[Saved entries]
= Beginning of Section =

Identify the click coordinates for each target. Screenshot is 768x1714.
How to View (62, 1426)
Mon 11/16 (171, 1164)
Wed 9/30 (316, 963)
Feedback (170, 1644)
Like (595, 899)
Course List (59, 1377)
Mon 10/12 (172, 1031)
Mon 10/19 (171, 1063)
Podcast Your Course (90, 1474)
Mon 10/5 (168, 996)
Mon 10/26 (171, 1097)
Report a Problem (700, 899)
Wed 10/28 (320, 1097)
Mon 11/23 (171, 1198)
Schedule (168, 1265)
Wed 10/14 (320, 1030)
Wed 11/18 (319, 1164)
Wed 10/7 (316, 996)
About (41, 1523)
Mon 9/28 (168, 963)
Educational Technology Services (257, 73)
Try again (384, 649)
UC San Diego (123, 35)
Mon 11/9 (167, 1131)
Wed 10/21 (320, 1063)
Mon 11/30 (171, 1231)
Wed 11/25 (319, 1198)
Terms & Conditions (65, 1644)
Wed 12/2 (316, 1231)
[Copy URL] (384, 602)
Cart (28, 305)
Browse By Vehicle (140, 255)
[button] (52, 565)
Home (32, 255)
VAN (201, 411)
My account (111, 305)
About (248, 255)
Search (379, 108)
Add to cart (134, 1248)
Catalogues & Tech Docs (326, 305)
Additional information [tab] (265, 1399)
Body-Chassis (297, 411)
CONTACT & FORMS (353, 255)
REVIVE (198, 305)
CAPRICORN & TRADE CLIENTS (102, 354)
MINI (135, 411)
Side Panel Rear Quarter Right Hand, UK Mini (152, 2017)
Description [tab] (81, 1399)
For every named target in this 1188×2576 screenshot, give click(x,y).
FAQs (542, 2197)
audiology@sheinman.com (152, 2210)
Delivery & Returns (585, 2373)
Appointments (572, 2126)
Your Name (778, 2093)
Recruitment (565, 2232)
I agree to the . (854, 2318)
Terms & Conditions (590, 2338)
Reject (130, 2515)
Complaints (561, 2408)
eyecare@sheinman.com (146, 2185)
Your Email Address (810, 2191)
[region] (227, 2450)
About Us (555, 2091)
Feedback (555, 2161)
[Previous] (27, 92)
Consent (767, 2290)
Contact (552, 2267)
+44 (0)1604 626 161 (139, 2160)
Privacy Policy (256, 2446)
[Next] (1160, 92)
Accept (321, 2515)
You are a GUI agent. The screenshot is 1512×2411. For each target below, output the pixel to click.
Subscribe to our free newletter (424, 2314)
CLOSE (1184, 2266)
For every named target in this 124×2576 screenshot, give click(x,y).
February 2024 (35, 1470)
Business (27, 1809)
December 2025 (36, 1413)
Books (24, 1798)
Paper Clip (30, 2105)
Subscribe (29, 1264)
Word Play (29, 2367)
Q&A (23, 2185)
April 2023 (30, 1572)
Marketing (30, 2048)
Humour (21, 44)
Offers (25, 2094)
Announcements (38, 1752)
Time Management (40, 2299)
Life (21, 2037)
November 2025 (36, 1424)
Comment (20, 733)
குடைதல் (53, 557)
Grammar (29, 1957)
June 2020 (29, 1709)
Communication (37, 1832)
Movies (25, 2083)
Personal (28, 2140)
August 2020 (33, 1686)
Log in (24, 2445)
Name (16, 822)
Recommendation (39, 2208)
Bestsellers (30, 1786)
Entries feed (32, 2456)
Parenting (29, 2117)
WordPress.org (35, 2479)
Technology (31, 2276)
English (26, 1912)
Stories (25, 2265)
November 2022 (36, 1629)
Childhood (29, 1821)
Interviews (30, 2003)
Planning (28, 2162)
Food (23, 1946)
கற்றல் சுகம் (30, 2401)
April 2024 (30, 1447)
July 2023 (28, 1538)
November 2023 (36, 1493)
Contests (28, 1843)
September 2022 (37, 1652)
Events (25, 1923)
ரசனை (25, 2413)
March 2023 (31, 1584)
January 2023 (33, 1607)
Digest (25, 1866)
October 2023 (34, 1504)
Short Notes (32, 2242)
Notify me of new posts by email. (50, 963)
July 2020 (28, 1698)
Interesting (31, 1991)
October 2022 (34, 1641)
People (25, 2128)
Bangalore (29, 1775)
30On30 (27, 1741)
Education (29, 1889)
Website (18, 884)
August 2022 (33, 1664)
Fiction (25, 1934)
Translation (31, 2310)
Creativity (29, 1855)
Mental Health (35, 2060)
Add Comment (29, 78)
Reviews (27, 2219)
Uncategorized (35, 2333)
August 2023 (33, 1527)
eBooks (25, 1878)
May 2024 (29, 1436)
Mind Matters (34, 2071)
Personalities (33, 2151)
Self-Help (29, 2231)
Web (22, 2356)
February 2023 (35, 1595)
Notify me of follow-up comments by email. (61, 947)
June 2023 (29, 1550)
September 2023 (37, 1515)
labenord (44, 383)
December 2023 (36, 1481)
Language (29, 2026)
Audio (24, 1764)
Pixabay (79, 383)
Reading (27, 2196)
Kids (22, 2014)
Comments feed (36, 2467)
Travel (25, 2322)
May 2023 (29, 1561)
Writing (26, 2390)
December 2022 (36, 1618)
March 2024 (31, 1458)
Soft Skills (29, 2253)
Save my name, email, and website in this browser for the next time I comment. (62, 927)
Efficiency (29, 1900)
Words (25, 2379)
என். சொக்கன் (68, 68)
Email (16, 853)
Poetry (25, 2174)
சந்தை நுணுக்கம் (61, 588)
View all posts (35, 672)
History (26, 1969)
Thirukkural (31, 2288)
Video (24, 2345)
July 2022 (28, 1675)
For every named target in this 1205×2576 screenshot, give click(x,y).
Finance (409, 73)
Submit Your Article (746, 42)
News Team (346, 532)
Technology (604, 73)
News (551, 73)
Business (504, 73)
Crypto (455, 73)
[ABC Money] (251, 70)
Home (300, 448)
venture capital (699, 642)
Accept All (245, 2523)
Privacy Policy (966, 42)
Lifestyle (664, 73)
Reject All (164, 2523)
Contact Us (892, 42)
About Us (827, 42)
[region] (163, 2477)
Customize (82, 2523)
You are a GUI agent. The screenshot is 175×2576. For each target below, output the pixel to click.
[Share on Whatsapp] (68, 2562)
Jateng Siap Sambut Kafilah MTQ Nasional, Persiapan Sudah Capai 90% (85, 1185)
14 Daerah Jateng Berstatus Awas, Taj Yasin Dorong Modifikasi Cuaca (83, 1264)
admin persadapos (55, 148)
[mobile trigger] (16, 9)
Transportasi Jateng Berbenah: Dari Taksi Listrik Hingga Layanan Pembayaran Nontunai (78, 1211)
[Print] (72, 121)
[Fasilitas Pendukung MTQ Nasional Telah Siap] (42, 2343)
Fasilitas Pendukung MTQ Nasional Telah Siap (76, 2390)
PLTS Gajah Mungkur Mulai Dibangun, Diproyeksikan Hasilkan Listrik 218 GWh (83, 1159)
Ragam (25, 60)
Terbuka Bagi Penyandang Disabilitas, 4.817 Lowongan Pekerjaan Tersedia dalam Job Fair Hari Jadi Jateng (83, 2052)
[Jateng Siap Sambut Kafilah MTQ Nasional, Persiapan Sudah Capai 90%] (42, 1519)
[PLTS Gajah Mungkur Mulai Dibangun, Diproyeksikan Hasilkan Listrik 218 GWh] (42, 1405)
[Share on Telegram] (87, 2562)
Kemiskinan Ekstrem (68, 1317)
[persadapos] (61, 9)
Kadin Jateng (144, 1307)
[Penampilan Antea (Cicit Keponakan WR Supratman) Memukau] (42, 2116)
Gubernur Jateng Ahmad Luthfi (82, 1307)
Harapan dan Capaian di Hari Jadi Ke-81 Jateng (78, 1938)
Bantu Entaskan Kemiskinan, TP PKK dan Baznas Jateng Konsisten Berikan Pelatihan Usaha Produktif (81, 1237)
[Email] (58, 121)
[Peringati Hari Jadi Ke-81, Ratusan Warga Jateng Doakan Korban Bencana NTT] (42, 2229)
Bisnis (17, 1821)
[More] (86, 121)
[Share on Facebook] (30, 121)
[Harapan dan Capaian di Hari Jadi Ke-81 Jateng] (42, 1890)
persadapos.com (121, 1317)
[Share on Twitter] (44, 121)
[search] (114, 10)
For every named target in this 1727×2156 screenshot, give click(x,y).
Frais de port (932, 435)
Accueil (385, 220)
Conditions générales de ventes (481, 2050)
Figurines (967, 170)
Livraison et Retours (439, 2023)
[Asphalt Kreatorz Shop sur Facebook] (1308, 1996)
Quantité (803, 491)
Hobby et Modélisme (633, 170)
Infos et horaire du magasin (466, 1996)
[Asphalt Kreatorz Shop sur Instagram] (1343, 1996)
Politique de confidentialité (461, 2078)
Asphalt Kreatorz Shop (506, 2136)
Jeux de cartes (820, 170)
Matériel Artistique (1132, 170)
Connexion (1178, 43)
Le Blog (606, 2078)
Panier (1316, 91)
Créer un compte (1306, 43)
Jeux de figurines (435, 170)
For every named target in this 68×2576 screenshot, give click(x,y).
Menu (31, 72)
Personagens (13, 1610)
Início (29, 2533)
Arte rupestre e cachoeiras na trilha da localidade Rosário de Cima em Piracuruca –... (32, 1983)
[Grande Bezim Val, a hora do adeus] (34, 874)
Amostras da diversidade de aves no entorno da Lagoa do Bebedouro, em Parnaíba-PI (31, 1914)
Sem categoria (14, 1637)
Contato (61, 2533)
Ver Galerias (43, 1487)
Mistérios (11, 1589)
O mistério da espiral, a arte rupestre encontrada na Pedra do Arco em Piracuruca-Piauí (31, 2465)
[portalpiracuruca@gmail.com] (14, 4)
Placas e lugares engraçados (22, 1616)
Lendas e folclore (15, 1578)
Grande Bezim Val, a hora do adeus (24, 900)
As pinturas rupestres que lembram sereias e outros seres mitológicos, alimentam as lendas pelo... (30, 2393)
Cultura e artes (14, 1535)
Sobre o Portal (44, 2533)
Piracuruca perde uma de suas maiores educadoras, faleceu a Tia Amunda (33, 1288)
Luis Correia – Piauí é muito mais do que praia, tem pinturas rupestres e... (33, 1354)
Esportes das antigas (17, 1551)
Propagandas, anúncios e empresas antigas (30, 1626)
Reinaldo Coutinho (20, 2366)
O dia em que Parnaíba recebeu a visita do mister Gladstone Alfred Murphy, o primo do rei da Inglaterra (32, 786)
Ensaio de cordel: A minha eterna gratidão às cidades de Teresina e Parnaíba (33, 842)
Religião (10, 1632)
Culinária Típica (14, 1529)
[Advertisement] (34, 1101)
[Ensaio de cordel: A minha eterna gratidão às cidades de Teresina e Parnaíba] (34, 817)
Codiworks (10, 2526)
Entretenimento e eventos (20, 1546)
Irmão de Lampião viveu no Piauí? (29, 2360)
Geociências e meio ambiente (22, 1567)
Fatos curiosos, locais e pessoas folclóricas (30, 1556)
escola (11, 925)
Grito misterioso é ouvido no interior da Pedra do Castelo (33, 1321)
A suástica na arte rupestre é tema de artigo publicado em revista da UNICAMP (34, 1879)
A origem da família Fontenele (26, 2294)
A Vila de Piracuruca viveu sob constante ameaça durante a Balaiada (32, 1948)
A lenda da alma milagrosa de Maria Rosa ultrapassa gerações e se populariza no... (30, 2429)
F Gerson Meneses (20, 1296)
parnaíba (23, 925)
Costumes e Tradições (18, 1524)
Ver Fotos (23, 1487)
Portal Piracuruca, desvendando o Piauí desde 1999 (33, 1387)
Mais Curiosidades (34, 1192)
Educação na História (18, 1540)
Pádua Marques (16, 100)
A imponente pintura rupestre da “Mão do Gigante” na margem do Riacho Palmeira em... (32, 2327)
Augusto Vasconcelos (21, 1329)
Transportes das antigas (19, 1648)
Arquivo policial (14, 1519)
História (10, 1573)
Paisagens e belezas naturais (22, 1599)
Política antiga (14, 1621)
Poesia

= End of Section =

*INSTRUCTIONS FOR THE TASK*.
Which of the lines above include the string "Jadi"? Pick them out and copy them.

*SOLVED EXERCISE*.
Terbuka Bagi Penyandang Disabilitas, 4.817 Lowongan Pekerjaan Tersedia dalam Job Fair Hari Jadi Jateng (83, 2052)
Harapan dan Capaian di Hari Jadi Ke-81 Jateng (78, 1938)
[Peringati Hari Jadi Ke-81, Ratusan Warga Jateng Doakan Korban Bencana NTT] (42, 2229)
[Harapan dan Capaian di Hari Jadi Ke-81 Jateng] (42, 1890)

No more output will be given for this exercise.